Application of Sensors for Incorrect Behavior Identification in a Transport System

Round 1

Reviewer 1 Report

The author presented simulation and experimental results for detection of bridge crane skewing, based on strain gauge sensors attached to the crane beam. The stated technical problem (avoidance of the skewing) has sufficient practical significance and the proposed method of addressing it by using strain gauge sensors is a viable one. Although the value of the paper could be improved by adding results of the actual implementation of the proposed drive control algorithm (i.e. by demonstrating experimentally that  excessive strain can be successfully counteracted even in skewing-prone conditions), it may be of sufficient interest to journal readers also in its present form. A few specific points of attention:

1. Axis labels in the figures need to be translated to English.

2. Fig. 16 shows essentially the same data that was already presented in Figs. 6b and 13b. The authors might consider including the simulation results already in Fig. 13b as a background for the presented experimental data, and reference that figure in the text of section 4 (Discussion).

Author Response

1. Axis labels in the figures need to be translated to English.

We accept your comment. Axis labels was corrected.

2.   Fig16 shows essentially the same data that was already presented in Figs. 6b and 13b. The authors might consider including the simulation results already in Fig. 13b as a background for the presented experimental data, and reference that figure in the text of section 4 (Discussion).

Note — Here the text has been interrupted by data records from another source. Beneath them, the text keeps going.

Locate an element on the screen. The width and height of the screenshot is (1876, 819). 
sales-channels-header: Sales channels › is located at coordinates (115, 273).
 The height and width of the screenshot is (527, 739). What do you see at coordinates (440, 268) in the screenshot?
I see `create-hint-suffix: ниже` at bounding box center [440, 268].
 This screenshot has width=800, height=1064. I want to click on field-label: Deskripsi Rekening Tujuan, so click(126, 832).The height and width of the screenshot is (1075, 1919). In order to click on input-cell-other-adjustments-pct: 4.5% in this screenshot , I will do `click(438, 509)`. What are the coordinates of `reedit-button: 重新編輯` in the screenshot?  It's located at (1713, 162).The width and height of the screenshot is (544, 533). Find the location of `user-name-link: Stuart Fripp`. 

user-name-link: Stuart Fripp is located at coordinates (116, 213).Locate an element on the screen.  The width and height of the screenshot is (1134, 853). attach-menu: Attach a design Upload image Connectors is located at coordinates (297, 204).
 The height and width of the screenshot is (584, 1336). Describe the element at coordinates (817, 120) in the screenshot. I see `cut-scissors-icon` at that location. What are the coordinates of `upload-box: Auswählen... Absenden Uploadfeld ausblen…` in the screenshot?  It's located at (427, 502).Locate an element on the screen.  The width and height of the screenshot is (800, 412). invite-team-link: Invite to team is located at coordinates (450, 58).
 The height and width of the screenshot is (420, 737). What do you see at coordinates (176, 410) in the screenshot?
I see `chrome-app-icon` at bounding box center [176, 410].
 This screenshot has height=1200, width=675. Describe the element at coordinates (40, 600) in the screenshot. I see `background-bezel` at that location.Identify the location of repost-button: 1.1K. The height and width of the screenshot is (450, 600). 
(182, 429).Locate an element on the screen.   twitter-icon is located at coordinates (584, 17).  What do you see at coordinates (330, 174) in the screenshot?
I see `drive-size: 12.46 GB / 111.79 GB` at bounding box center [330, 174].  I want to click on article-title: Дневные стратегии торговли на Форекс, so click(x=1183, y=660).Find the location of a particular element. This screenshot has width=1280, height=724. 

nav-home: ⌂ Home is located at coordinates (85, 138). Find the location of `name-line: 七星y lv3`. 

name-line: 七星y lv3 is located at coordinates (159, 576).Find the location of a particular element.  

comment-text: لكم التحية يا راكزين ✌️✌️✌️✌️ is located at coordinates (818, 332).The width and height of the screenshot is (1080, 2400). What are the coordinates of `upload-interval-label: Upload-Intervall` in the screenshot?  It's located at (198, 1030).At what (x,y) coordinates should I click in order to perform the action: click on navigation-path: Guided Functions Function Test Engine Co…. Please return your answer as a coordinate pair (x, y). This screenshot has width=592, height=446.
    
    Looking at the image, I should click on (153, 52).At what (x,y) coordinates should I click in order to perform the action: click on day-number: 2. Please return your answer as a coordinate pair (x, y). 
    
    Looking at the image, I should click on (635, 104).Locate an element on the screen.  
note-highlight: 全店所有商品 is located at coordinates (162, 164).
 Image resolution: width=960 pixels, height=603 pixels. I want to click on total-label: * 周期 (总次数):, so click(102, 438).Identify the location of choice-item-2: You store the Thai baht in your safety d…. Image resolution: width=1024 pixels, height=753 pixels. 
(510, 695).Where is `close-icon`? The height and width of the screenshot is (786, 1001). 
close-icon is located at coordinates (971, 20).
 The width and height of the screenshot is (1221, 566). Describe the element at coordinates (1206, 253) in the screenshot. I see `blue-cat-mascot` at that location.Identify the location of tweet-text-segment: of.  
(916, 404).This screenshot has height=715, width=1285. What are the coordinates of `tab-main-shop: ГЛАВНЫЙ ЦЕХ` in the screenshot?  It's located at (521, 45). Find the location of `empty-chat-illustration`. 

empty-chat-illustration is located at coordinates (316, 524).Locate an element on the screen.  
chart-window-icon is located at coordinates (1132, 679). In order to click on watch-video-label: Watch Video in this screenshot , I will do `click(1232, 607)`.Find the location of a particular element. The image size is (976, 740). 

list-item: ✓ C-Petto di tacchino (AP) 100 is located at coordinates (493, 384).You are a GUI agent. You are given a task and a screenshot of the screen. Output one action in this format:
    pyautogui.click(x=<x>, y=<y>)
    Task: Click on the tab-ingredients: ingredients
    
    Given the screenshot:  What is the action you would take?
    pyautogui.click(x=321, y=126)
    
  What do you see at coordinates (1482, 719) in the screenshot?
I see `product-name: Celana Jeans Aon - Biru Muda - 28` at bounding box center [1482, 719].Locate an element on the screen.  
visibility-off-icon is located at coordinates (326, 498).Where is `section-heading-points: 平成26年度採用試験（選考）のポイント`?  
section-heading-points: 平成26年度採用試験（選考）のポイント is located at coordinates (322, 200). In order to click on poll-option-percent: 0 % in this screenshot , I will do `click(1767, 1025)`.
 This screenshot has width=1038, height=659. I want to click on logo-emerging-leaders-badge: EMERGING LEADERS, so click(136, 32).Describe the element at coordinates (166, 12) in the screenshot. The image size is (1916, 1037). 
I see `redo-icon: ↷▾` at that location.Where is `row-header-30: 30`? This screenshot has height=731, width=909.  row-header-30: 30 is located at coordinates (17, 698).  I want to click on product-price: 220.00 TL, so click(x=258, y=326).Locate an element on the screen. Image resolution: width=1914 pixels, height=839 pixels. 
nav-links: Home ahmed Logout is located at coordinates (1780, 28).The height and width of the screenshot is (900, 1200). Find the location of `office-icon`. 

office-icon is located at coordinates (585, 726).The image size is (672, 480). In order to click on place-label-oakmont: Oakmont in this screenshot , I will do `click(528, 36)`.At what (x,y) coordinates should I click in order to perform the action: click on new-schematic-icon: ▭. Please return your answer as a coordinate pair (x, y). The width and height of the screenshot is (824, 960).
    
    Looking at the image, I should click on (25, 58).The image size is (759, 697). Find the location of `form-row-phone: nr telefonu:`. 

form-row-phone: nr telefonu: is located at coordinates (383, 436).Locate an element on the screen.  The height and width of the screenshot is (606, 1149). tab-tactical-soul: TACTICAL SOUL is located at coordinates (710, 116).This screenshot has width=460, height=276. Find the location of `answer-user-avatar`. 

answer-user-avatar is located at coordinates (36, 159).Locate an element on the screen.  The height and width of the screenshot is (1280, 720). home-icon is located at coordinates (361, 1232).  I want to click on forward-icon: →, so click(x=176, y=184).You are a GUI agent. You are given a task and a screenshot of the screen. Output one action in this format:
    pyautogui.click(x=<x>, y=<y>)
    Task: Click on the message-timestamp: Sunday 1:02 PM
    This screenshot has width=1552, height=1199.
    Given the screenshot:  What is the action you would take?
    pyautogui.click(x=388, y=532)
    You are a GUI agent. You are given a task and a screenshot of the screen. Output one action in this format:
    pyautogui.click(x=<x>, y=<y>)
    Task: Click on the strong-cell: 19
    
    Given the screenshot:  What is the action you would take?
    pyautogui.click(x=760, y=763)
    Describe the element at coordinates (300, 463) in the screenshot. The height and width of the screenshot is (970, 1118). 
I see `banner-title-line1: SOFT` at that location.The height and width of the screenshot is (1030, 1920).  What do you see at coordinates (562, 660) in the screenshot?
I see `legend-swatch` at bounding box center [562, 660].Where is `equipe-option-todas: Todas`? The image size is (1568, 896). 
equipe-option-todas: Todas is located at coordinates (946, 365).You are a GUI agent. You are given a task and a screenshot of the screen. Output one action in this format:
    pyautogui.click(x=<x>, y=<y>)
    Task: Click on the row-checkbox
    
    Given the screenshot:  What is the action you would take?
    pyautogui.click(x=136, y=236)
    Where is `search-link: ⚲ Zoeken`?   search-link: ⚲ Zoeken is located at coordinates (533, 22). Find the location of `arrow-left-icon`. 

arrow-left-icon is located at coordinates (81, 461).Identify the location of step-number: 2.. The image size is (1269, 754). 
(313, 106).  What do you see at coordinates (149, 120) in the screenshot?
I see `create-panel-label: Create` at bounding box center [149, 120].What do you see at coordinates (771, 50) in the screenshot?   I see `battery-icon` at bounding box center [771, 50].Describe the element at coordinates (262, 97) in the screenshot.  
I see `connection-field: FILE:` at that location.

We accept your comment. The text has been corrected according to the comments and Figure 16 has been removed.

Reviewer 2 Report

This paper discusses the methodology and data processing used to investigate crane skewing measurements. It was found that a suitable application of the measuring sensors, together with utilization of a drive control algorithm were able to efficiently eliminate crane skewing. A decent work although I have a few comments.

1. In the caption of Figure 2 please mention what the variables are.

2. In Figure 3, could the authors label where the wear is on the crane wheels and track rails?

3. Please increase the font size on the color bar in Figure 4 as it is very hard to read.

4. Was a particular model used for the finite element method? 

5. Please label important objects in Figure 7.

6. I do not understand the significance of Figure 9.

Author Response

1. In the caption of Figure 2 please mention what the variables are.

We accept your comment. In the caption of Figure 2 was added the variables

2. In Figure 3, could the authors label where the wear is on the crane wheels and track rails?

We accept your comment. Labels indicating wear was added to the Figure 3.

3. Please increase the font size on the color bar in Figure 4 as it is very hard to read.

We accept your comment. Figure 4 was modified.

4. Was a particular model used for the finite element method? 

The computational 3D model used for the finite element method was created according to the shape and dimensions of the real laboratory crane.

The following sentence was added to the article:” This model was created according to the shape and dimensions of the real crane installed in laboratory.”

5. Please label important objects in Figure 7.

We accept your comment. In Figure 7 was added important labels

6. I do not understand the significance of Figure 9.

We accept your comment. The Figure 9 was removed.